Australia's Southwest Getting Hotter and Drier - Study
AUSTRALIA: April 3, 2007


SYDNEY - Western Australia's southwest, an important agricultural region that also contains one of Australia's largest cities, would continue to get hotter and drier because of climate change, a government-backed study said.

 


Rainfall was declining, while projections of further declines in rainfall were greater than first expected, Chris Mitchell of the government-backed Commonwealth Scientific and Industrial Research Organisation (CSIRO) told Reuters on Monday.

The region contains Perth, Australia's western capital and fourth biggest city with 1.5 million people, and also grows two of the country's most important crops, wheat and grapes.

The study forecast that rainfall in the area may fall by up to 20 percent by 2030 compared with levels between 1960 and 1990.

The number of winter rain days was forecast to decrease by up to 17 percent, with the water run-off into catchments falling by between 5 and 40 percent, it said.

The changes might further increase by about 2085, with rainfall declining by between 5 and 34 percent and the number of winter rain days decreasing by up to 30 percent, it said.

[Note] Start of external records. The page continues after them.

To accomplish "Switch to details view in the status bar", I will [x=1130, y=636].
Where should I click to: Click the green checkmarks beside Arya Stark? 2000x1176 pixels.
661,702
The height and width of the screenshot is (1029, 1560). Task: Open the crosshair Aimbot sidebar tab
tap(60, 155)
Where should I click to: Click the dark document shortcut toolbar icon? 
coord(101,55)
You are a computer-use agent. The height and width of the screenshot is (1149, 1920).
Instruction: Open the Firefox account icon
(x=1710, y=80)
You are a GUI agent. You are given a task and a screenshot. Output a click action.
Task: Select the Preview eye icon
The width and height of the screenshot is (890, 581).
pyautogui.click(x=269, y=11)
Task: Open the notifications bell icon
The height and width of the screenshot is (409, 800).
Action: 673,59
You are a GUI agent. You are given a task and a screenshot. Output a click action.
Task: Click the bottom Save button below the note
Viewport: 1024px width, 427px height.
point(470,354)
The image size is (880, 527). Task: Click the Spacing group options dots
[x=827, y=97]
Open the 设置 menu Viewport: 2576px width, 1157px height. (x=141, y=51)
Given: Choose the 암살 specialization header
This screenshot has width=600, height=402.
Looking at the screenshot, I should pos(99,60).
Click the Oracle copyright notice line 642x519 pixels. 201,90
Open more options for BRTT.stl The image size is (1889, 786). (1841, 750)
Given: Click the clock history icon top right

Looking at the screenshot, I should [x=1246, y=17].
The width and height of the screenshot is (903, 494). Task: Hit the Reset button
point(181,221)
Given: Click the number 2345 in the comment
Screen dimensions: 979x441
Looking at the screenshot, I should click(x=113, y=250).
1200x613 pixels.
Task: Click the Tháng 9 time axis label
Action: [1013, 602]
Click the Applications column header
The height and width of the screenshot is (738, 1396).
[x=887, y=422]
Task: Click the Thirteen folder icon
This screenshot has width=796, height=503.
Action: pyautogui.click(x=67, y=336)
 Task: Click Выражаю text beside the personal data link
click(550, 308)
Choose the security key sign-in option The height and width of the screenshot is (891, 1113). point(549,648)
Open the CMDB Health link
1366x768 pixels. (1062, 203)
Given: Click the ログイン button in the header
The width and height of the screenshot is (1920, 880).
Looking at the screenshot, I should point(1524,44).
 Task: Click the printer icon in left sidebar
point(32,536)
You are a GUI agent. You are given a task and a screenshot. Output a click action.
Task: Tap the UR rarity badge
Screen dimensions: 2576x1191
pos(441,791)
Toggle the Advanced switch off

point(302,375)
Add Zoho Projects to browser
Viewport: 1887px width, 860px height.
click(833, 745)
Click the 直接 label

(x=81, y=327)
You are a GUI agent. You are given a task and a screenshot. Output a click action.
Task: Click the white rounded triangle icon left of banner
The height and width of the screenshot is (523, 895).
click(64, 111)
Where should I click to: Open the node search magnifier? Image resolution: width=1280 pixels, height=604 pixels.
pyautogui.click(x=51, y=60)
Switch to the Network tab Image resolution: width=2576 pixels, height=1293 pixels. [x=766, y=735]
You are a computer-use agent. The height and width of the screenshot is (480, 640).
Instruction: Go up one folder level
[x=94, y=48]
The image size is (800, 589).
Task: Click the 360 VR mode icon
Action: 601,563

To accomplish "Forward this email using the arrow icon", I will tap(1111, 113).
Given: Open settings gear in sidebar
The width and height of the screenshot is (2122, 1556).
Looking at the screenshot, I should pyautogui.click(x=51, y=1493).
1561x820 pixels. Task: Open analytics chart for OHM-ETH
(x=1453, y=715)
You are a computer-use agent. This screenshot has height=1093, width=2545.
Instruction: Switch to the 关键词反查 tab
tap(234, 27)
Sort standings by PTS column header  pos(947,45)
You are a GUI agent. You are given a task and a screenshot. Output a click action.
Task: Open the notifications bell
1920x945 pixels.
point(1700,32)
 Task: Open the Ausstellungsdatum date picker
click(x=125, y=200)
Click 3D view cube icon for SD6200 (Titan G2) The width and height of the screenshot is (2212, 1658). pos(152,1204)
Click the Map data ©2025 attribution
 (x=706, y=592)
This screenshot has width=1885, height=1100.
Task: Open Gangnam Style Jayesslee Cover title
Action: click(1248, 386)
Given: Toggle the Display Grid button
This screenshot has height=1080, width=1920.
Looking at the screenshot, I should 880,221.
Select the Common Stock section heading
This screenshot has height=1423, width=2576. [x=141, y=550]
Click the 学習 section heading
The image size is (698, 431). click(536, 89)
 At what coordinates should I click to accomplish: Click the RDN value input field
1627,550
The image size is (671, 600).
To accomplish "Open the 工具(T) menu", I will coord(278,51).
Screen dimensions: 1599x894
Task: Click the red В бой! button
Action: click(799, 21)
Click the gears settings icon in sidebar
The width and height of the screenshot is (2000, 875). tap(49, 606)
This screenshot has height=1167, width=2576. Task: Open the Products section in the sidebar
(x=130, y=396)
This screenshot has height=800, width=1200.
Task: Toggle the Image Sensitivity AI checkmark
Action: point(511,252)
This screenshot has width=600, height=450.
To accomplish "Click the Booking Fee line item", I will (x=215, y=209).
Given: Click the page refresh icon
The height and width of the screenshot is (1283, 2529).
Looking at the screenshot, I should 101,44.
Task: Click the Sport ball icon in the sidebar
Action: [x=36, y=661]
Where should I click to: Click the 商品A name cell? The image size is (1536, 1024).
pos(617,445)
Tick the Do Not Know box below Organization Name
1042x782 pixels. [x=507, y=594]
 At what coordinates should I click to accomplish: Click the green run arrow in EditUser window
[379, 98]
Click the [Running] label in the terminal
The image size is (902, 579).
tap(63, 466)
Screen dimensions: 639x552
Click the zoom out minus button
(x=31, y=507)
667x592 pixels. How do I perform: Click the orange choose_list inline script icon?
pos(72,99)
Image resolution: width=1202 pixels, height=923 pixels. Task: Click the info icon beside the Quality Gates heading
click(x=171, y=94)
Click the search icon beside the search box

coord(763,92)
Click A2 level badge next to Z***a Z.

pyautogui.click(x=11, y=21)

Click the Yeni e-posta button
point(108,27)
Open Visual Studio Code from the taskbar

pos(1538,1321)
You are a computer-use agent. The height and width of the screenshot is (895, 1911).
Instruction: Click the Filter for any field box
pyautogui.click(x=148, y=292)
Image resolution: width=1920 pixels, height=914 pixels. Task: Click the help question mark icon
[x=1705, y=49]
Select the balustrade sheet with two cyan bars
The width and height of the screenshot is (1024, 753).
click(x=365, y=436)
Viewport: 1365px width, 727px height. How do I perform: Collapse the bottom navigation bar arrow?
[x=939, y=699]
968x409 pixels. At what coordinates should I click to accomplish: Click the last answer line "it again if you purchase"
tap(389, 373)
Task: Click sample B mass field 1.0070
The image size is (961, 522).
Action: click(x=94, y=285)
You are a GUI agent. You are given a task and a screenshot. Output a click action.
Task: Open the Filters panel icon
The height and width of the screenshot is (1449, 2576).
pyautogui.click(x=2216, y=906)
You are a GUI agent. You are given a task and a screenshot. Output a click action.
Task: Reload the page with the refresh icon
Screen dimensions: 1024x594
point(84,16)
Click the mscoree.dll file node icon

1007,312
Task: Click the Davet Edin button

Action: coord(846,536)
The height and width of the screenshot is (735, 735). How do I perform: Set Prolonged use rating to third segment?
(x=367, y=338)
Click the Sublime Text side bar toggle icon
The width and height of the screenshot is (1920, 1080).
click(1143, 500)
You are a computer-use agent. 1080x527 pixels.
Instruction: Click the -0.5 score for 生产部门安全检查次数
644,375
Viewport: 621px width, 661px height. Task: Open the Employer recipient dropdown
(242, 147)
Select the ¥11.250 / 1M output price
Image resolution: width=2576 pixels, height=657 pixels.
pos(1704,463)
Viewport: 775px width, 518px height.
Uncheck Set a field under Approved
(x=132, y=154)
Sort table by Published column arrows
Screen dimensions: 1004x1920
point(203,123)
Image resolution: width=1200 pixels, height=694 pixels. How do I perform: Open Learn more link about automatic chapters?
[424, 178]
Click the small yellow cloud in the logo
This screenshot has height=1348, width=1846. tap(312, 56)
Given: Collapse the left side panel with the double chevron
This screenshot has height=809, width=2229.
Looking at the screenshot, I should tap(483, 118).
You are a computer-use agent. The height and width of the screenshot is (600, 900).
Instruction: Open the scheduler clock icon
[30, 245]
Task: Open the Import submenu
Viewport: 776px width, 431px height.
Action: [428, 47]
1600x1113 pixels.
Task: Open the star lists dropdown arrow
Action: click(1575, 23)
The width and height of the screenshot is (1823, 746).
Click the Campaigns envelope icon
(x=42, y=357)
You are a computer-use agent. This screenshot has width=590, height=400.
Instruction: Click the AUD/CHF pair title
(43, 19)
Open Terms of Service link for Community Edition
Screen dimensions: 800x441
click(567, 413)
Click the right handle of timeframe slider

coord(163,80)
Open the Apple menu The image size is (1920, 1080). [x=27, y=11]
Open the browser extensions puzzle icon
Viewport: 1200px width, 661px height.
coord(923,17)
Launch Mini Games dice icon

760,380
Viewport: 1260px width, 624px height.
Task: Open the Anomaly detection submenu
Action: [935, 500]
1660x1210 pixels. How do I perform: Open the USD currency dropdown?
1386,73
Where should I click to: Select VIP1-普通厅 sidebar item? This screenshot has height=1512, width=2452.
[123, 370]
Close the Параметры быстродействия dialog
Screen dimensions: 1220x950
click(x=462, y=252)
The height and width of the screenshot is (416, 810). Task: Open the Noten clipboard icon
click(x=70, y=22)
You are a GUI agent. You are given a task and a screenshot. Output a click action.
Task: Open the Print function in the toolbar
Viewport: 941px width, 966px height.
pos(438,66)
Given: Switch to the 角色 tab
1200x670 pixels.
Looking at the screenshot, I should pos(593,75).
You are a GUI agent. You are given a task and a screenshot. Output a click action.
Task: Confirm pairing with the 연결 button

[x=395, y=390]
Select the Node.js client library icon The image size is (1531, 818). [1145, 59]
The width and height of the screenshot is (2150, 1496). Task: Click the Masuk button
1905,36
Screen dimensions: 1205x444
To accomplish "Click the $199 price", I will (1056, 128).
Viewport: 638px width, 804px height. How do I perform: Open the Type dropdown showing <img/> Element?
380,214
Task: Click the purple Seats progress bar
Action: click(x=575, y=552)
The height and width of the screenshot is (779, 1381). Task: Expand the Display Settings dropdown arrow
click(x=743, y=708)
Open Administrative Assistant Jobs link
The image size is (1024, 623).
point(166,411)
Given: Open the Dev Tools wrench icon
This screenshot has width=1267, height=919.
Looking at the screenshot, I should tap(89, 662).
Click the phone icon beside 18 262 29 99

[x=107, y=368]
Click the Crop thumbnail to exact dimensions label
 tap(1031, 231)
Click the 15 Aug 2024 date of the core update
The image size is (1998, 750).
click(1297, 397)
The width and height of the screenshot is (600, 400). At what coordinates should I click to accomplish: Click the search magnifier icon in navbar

Observed temperature increases and winter rainfall decline in the region were unlikely to be due to natural climate variability alone, the study said.

"Our results show that that by 2030 there would be a rise in temperatures in all seasons and a decrease in winter rainfall," CSIRO scientist Bryson Bates said.

"It's unlikely the observed warming is a result of natural climate variability alone," added Pandora Hope of the Bureau of Meteorology research centre.

Research would be stepped up into the causes and magnituide of climate change in Western Australia, Bates said.

The study was conducted by the Indian Ocean Climate Initiative, a partnership of the state government of Western Australia, the commonwealth government-backed CSIRO, and the national weather bureau.